__Problem details__.
The answer should consist of each line from the data below that includes "device".

[Stored data]
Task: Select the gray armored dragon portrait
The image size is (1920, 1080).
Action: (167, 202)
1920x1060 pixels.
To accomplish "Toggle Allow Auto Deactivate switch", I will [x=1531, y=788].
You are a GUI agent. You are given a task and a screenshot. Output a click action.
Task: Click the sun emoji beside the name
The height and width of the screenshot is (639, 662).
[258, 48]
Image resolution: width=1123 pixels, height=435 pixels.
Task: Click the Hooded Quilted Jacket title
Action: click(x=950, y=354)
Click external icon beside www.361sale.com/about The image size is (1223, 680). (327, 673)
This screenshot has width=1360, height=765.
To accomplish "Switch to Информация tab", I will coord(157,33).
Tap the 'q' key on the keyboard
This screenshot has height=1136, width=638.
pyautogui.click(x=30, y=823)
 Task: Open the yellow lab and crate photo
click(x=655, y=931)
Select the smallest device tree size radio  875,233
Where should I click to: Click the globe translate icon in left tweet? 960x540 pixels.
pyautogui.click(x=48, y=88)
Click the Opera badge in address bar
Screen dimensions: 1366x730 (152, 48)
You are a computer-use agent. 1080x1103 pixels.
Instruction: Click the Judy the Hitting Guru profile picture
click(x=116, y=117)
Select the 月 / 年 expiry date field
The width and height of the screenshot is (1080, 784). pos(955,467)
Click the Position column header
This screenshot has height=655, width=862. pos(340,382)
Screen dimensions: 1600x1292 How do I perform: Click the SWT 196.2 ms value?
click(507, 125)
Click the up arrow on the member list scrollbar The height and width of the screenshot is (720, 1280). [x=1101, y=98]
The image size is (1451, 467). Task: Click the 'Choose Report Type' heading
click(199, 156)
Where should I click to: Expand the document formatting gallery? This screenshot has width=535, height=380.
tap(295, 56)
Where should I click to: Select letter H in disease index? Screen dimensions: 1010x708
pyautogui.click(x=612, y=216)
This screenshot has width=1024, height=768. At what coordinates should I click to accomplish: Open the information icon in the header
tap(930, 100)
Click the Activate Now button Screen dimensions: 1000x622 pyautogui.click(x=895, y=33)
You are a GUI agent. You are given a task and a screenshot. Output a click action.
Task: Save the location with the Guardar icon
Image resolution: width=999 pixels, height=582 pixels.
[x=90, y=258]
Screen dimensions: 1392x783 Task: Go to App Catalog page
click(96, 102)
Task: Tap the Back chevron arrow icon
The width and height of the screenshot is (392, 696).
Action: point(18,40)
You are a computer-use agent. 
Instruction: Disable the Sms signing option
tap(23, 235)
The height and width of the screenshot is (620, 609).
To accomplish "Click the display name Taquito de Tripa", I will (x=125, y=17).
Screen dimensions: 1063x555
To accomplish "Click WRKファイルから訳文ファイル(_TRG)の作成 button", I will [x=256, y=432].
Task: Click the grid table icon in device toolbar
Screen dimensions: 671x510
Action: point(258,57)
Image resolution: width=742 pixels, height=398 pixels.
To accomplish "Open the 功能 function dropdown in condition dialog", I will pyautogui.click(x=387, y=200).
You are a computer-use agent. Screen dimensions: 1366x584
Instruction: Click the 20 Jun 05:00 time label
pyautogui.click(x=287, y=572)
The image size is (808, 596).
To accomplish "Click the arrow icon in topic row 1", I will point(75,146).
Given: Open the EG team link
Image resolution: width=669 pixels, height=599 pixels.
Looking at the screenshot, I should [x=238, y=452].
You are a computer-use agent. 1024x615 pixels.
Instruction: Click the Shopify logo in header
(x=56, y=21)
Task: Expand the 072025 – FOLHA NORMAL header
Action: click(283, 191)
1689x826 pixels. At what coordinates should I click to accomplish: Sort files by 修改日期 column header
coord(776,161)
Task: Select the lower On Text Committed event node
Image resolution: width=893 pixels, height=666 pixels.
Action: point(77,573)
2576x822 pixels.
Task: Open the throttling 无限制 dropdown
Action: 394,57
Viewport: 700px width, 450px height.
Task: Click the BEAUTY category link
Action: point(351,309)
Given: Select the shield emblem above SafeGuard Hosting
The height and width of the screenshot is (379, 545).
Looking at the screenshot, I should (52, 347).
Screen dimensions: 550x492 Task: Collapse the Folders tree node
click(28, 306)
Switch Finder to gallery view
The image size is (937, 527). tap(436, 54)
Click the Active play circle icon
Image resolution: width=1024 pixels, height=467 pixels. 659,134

__Reply__.
Select the smallest device tree size radio  875,233
Task: Click the grid table icon in device toolbar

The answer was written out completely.